Según lo que los profesores han puesto en marcha en todo el país, el sistema funciona como un programa de “crianza de mascotas de clase”. Los alumnos reciben puntos por buen comportamiento y por su esfuerzo académico. Después, esos puntos se pueden gastar en alimentar, mejorar y cuidar a su compañero virtual.
Qué tipo de mascotas reciben
La colección no se limita a lo esperable. Hay gatos y perros, claro, porque la imaginación también tiene límites burocráticos, pero también aparecen opciones bastante más extravagantes:
- ballenas
- un dinosaurio que nace de un huevo
- una mascota humanoide con aspecto alienígena
- una tortuga robot
Algunas de estas criaturas incluso han sido comparadas con personajes como Garfield, Ultraman o Tyrogue, de Pokémon.
El truco: convertir obligaciones en progreso
La lógica es sencilla. Cuanto más se esfuerza el alumno en sus tareas escolares, mejor le va a su mascota digital. Hacer los deberes, ayudar a limpiar o comportarse bien suma puntos y hace avanzar al compañero virtual.

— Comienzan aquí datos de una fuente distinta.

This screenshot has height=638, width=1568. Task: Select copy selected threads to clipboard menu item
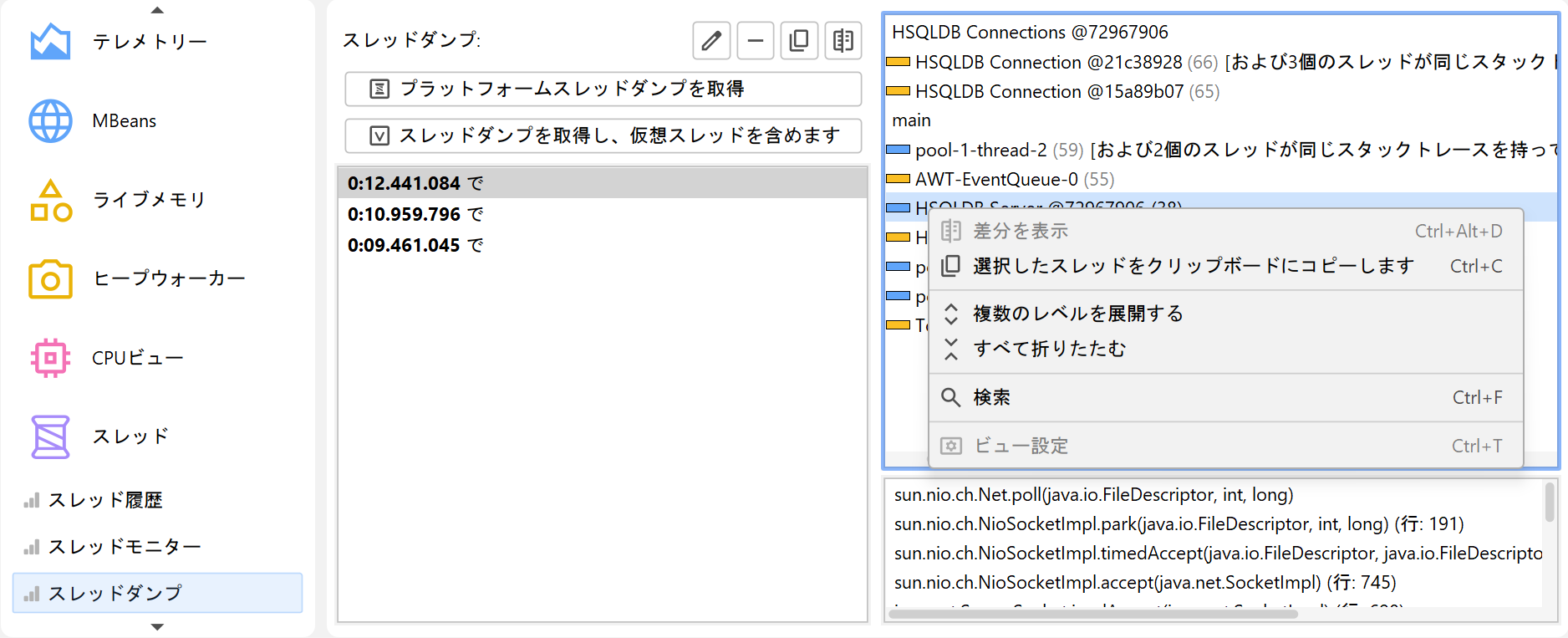pyautogui.click(x=1193, y=266)
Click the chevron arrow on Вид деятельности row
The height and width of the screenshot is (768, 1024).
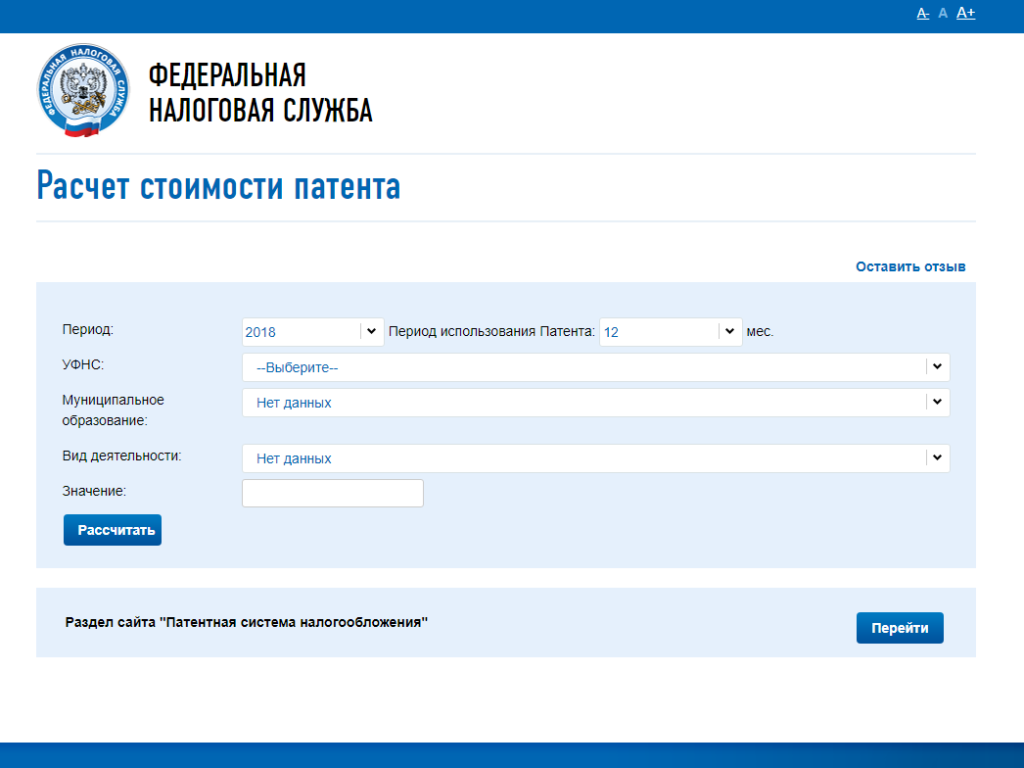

La idea traslada responsabilidades cotidianas a un sistema parecido al de un videojuego. En vez de una recompensa puntual, el estudiante mantiene una relación continua con su mascota, que mejora poco a poco según su constancia. Una manera bastante elegante de decir “si no limpias, tu delfín se queda sin cenar”.

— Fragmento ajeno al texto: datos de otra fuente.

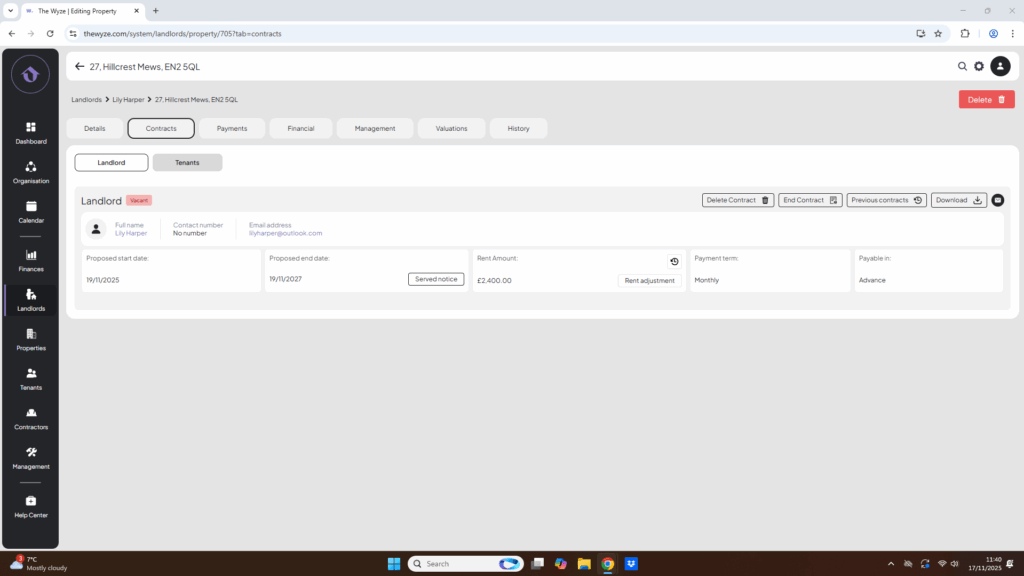Switch to the Payments tab
Screen dimensions: 1024x576
[x=232, y=128]
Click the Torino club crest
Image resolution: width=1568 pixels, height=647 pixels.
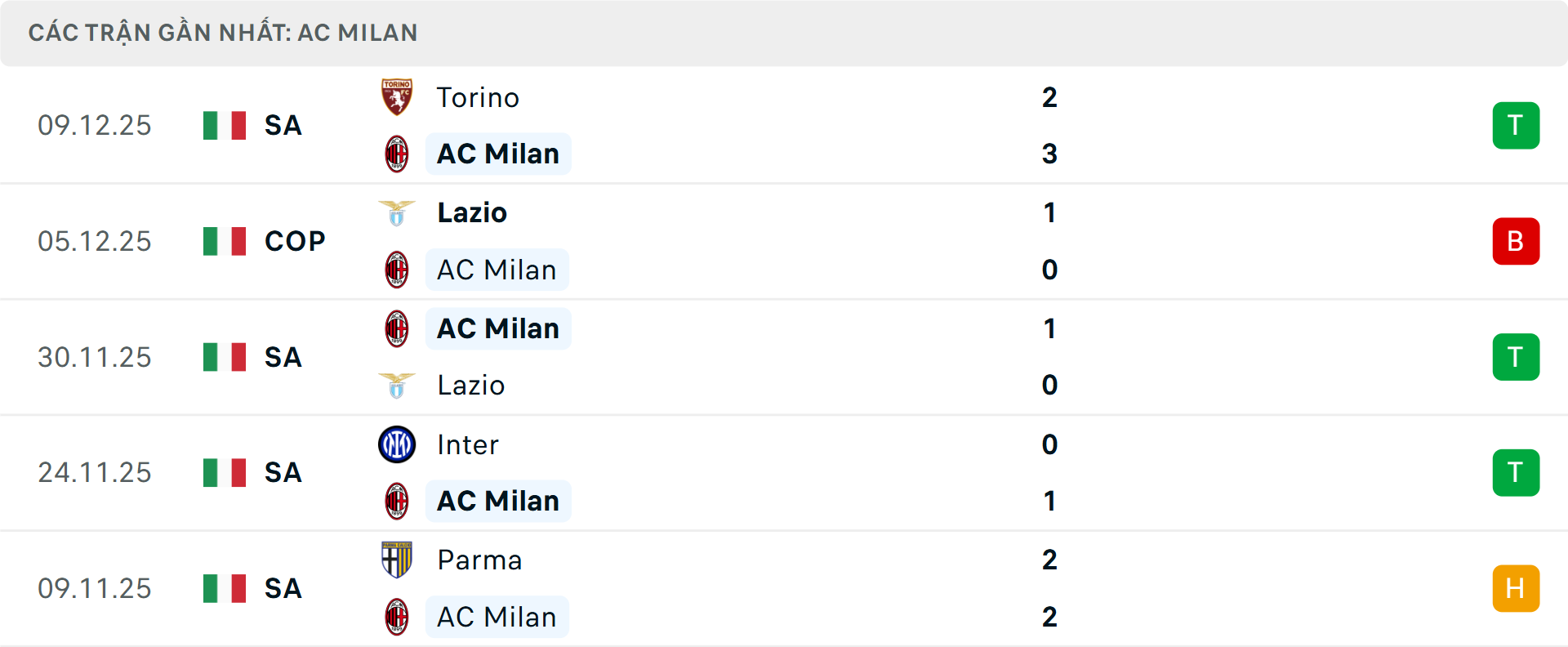[x=397, y=97]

Una estrategia que gana adeptos
Los docentes defienden que este enfoque aprovecha la gamificación para reforzar la motivación del alumnado. En lugar de apoyarse solo en premios tradicionales, busca que los niños y niñas desarrollen un vínculo sostenido con la mascota, lo que fomenta la participación regular y no solo el esfuerzo de última hora.
El sistema, con cierto aire a Neopets, ha circulado rápido por internet y ha recibido bastantes elogios como una forma creativa de implicar a los estudiantes sin aumentar la presión.
Además, encaja con la evolución más amplia del sistema educativo chino, donde las autoridades llevan tiempo intentando reducir el estrés académico sin renunciar a los resultados. Iniciativas como esta apuntan a una fórmula más suave e interactiva para mantener a los alumnos activos.
Como explicó un padre, su hijo se apenó al ver que su pequeño delfín solo podía comer medusas. Eso lo animó a estudiar más para subir de nivel a su mascota, hasta que por fin pudo comer pescado. Y así, entre deberes y criaturas virtuales, también se educa el sentido de la compasión. O al menos el de la gestión de puntos.